Dans le dos de Tommy une grosse voix remarqua :

— Vous avez tort de penser cela, Mr Beresford.

L’interpellé exécuta une volte-face pour se trouver en présence de Marriot qui achevait de déjeuner et lui confia, en souriant :

— Je viens souvent prendre un repas ici. Je puis vous assurer, Mr Beresford, que le Yard vous écoutera. Au vrai, il vous a déjà entendu si je puis dire, car nous n’avons jamais été très satisfaits de la conclusion de ce procès. Voyez-vous, il y a longtemps que nous avons les Hollaby à l’œil sans pouvoir trouver le moyen de les inquiéter. Ce sont des malins. Enfin, le meurtre de Sunningdale a semblé démontrer que nous nous trompions sur le compte du père et du fils. À cause de vous et de Mrs Beresford, nous allons confronter Doris Evans et Hollaby Junior. Une idée vraiment ingénieuse, votre théorie de la veste bleue. Je veillerai à ce que les « Brillants détectives de Blunt » s’en voient attribuer le mérite.

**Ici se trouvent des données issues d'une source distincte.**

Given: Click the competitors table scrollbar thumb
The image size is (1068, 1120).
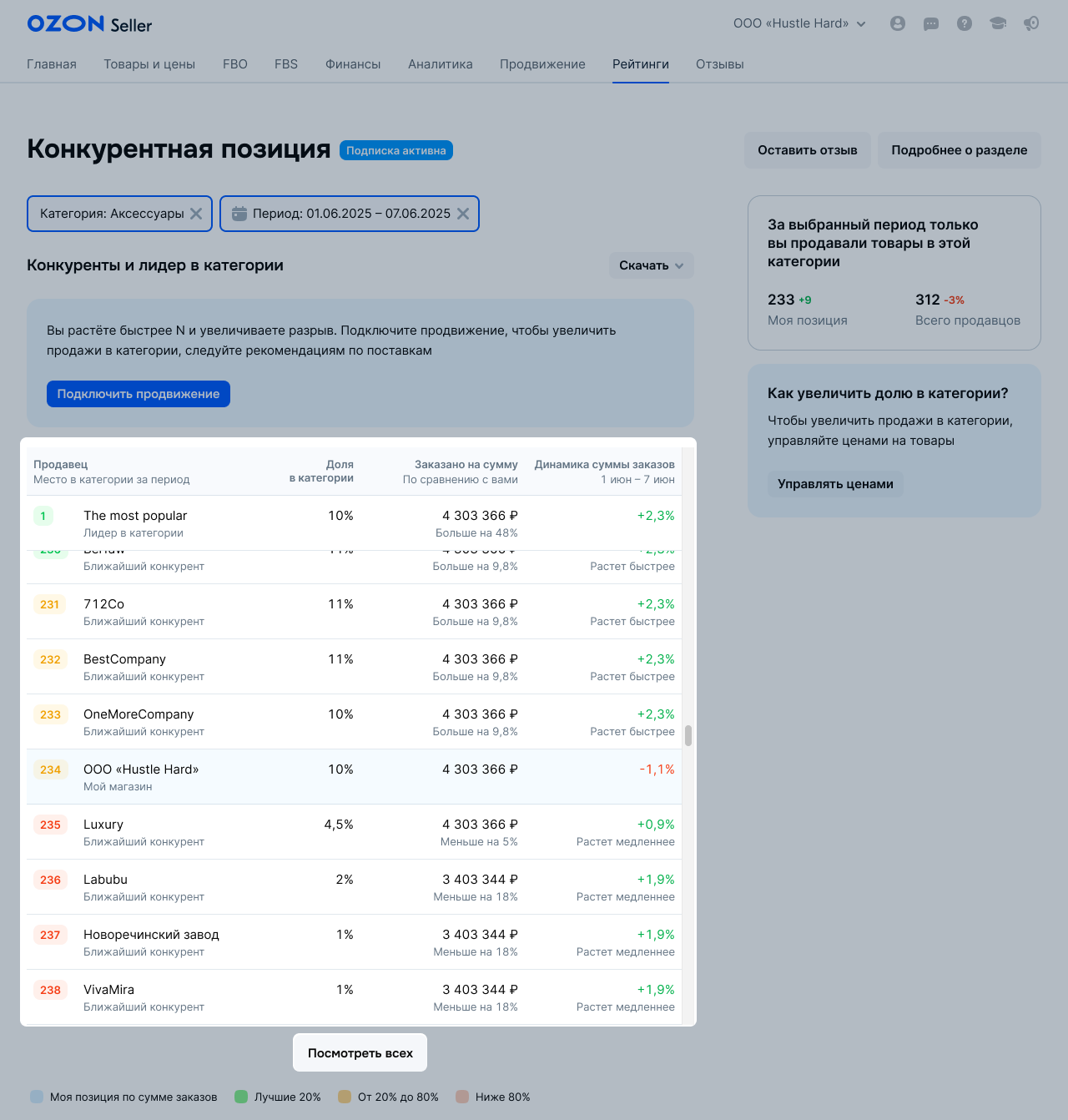Looking at the screenshot, I should (688, 735).
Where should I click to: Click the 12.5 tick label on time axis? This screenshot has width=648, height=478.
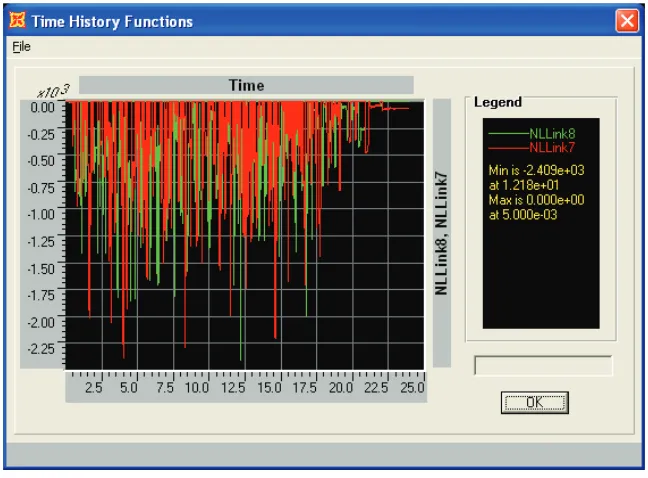coord(233,388)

— Très chic de votre part, Marriot.

— Nous avons la meilleure opinion de vous deux, au Yard. Puis-je vous demander, Mr Beresford, à quoi sert ce morceau de ficelle que vous tenez entre les doigts ?

Gêné, Tommy fit disparaître la ficelle dans sa poche.

— À rien du tout. Une mauvaise habitude. Quant au gâteau au fromage et au verre de lait… un régime que je suis obligé de suivre.

Ironique, Marriot feignit d’être dupe mais ne put se tenir de dire :

— Sur le moment, j’ai cru que vous aviez trop lu les romans de… oh ! et puis cela n’a aucune importance, il n’y a que le résultat qui compte.